Я бы заметил еще, что единица этого орнамента — день — идея дня — включает в себя любой опыт, в том числе и опыт священного речения. Из чего следует соображение о превосходстве бордюрчика греческой вазы над узором ковра. Из чего следует, что еще неизвестно, кто больший кочевник: тот ли, кто кочует в пространстве, или тот, кто кочует во времени. Идея, что все переплетается, что все лишь узор ковра, стопой попираемого, сколь бы захватывающей (и буквально тоже) она ни была, все же сильно уступает идее, что все остается позади, ковер и попирающую его стопу — даже свою собственную — включая”.

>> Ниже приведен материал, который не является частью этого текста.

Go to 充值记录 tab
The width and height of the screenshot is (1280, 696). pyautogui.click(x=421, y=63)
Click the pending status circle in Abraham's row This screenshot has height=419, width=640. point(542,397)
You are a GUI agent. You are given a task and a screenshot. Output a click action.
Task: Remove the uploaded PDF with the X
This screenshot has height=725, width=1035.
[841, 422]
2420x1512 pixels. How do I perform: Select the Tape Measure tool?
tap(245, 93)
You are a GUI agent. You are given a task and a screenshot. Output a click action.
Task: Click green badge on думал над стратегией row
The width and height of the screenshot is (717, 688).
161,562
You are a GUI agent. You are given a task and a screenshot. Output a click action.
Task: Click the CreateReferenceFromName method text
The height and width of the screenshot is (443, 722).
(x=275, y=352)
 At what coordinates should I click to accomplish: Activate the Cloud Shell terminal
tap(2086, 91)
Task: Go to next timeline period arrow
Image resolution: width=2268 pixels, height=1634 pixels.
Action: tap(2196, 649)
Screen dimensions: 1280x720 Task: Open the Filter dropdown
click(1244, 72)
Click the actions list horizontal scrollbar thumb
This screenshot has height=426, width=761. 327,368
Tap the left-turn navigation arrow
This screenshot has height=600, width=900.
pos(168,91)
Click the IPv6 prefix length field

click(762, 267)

Более отчетливого гимна линейному (западному) типу времени русская литература не знает. Но это время дорого Бродскому не своей направленностью во вне-временное (в чем на самом деле и заключается смысл и оправдание его линейности), а как процесс непобедимого линейного движения, бесконечного освобождения от себя-прошлого, только потому, “что ощущение времени есть глубоко индивидуалистический опыт”. Опыт отчуждения и расставания. Поэтому сказанное слово для Бродского — окончательно, непоправимо сказано. Поэтому ему надо больше слов. Поэтому он ненавидит тавтологичность (известно, что он не мог простить Блоку строчки “красивая и молодая”).